Cross-model head overlap as a diagnostic probe: By comparing models with shared LMs but different visual backbones, the authors transformed the "where is PIH" question into a quantifiable experiment—a methodology that can be extended to any "VLM behavior vs. LM behavior" attribution problem.
Mechanism Isomorphism \(\neq\) Implementation Isomorphism: All three models reduced PIH through mean ablation of the same class of heads, but dissection of copying forms revealed distinct internal implementations. This serves as a reminder for interpretability research that matching top-line metrics does not equate to identical mechanisms.
Engineering value of inference-time intervention: Mean ablation of 3–10 heads is deployable via hooks with almost zero cost for production VLM services, offering a lightweight alternative to RLHF/DPO for hallucination mitigation.
Cognitive significance of the \(N \ge 5\) threshold: This aligns closely with the human visual "subitizing range" (\(\le 4\) objects), suggesting models may internalize similar "precise for small numbers, estimation for large numbers" priors during pre-training.
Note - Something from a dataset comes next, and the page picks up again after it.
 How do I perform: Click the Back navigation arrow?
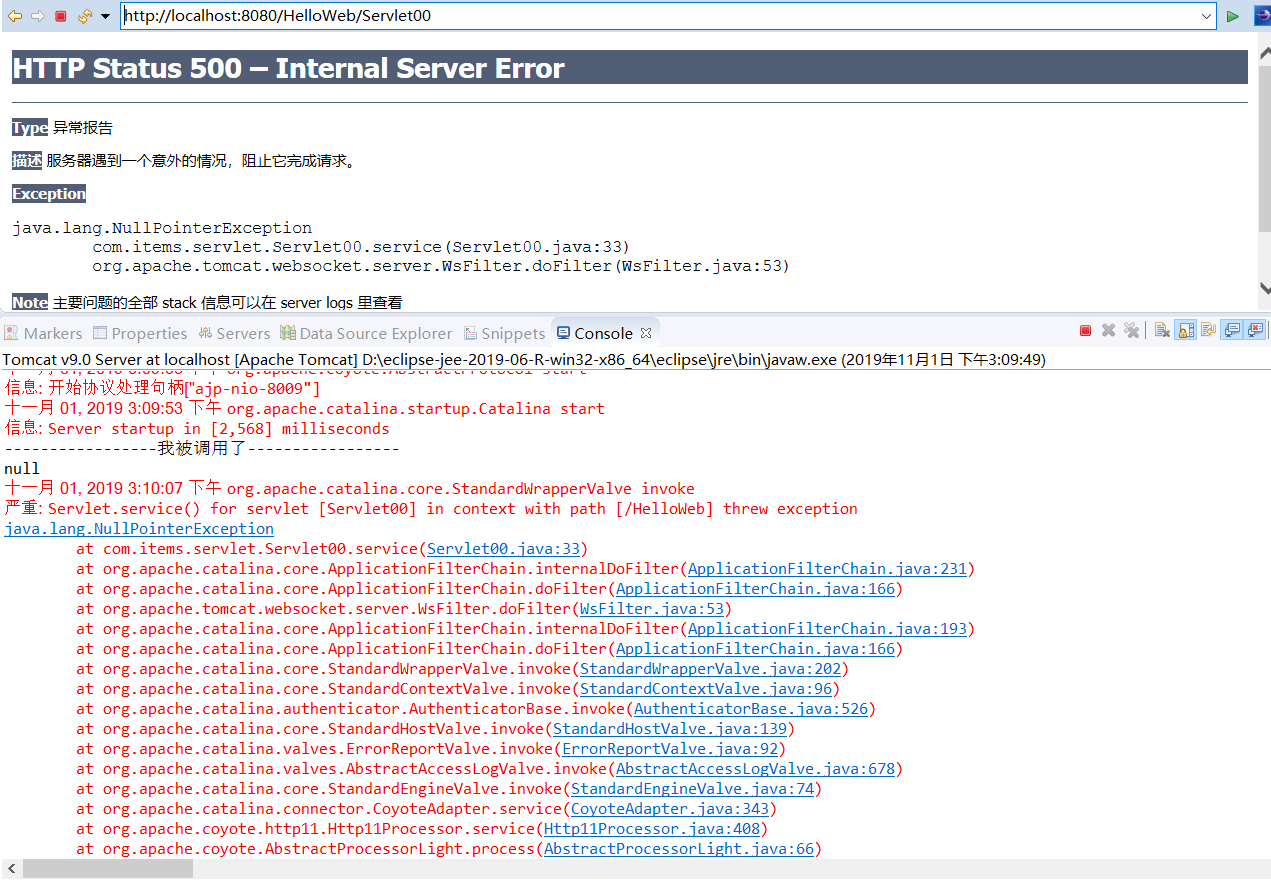click(13, 16)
Limitations & Future Work¶

Limitations: (1) Only 7B scale VLMs were studied; whether 70B+ models are isomorphic is uncertain; (2) Attention patterns themselves are not fully interpretable; (3) The reason for such vast mechanical differences between the three models was not explained; (4) Second-order effects (attention redistribution of other heads after intervention) were not tracked.
Future Directions: Use path patching to extract the causal path from PIH-head to output logits; extend to more complex modality conflicts (spatial relations, attributes, actions); verify if the early-layer concentration of heads holds for 70B models.
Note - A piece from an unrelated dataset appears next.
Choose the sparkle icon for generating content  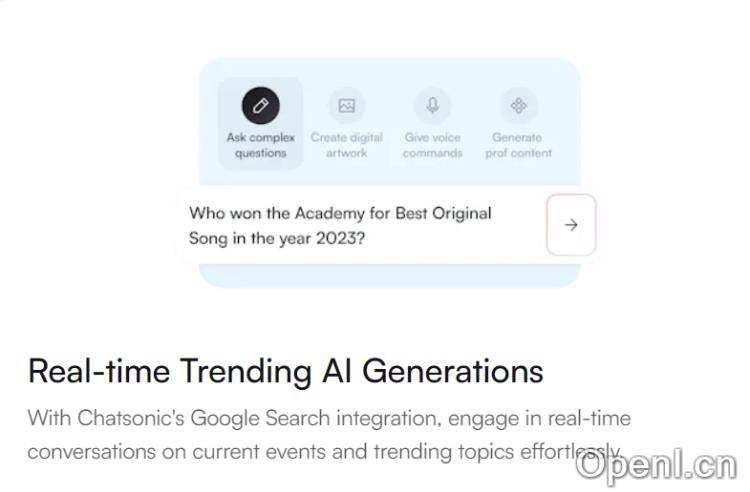[x=518, y=105]
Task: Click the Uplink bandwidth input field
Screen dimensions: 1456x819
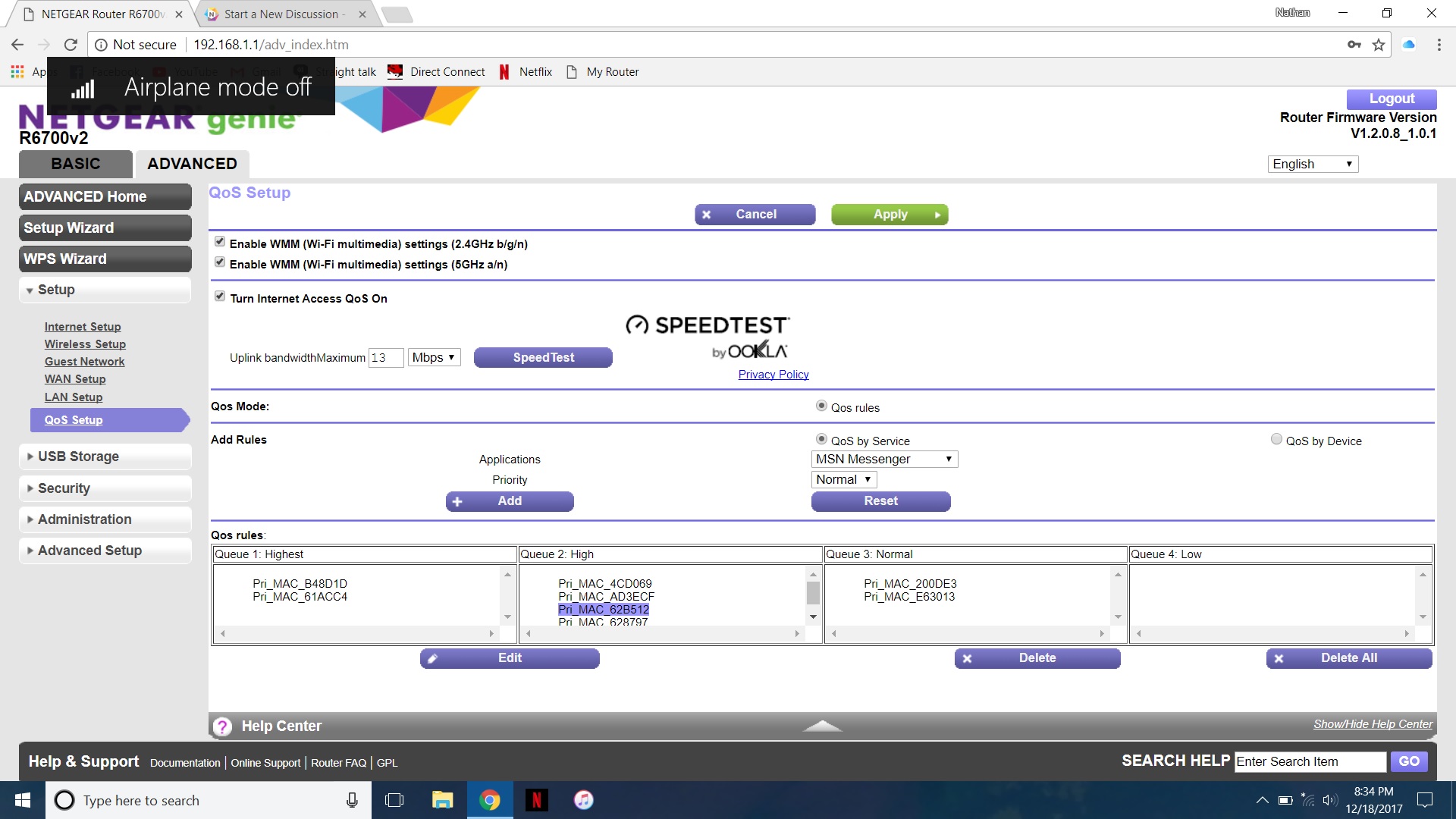Action: (385, 358)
vs. Frank 2021 / Salin 2022 (textual bias of VLM): They observed the phenomenon (textual bias), while this work provides a mechanistic explanation.
vs. Olsson 2022 (induction heads in LM): Induction heads explain in-context learning; PIH heads are their "malignant cousins" in VLM cross-modal conflict. Both concentrate in early layers, confirming a unified picture of "early layers handling shallow copying."
vs. Nikankin 2025 (modality-specific circuits): They partitioned "vision vs. text" circuits; this work operates directly on the interface (PIH) between those circuits.

Rating¶

Novelty: ⭐⭐⭐⭐☆ PIH as a controlled research protocol and the cross-model head overlap attribution method are novel.
Experimental Thoroughness: ⭐⭐⭐⭐☆ Tested three models, two tasks, three sanity checks, and copying form dissection.
Writing Quality: ⭐⭐⭐⭐⭐ Clear structure with well-connected sections.
Value: ⭐⭐⭐⭐☆ An important datapoint for VLM mechanistic interpretability; provides a zero-cost inference-time mitigation strategy.